這裡的老管家備了筆墨紙硯,恭敬地叫了聲少爺才退出去。
賀嶺心情瞧著不錯,應當是要事已經處理完畢。
「研墨。」
姜意挽起袖口,謹慎地站到桌邊去,纖細的手推動墨著在硯台上打圈。
男人提筆寫字,餘光瞥到白皙滑嫩的手腕。
軟得沒力氣,指尖還在顫抖,心不靜。
姜意出門時穿的馬面裙配絲質立領襯衫,只想著這身裝扮應景,哪知書房這位置被樹蔭遮蓋,冷得人快站不住。
偏偏賀嶺還頗有閒情逸緻。
她不懂書法,只能看出強勁的筆鋒,寫一張又隨意丟開,肆意瀟洒,不像是來出差而是賞玩的。

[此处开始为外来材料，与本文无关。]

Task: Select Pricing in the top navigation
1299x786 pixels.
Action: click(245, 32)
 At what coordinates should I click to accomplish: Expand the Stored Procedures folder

管家期間來了一趟,送上了茶點,姜意腿酸手腕也酸,輕聲問:「賀總要歇一歇么。」
「說說,你都學了些什麼。」賀嶺放下毛筆,不算清白的眼神落在她頸間。
一層細密的汗沁濕衣領,幸好款式寬鬆,否則都能一覽無餘。
學什麼?故意花他的錢引他注意,怎麼好意思開口。
姜意伸手去取茶杯,貼心地遞給他,「那天,謝謝您去接我,只是心情不好消磨時間罷了。」
賀嶺不禁失笑,茶也不接,「是沒和男人跳過舞?還是私底下揣摩我,你自己清楚。」
臉頰一陣燒灼,姜意頭都埋下去快抬不起來。
「我不是跳艷舞的,專業舞蹈動作和媚男無關。」
周遭的溫度都反覆下降了好幾度,賀嶺不言語,靜到她能聽清自己緊張急促的心跳聲。
男人的掌心猛地掐住姜意的下巴,抬起來迫使她來對視,「媚男,這個詞新鮮。」
攥著茶杯的手一抖,一下灑了不少,襯衫和裙上濕了一片。
她嘶了一聲,柔情的目光黏住他深邃的雙眼,「先生是我丈夫,討好您,不算是。」
綿軟的嗓音穿他的耳膜里,女人驚慌地擰著眉頭,胸前被打濕的布料緊貼上膚色內衣,這幅光景可比美人圖生動有趣。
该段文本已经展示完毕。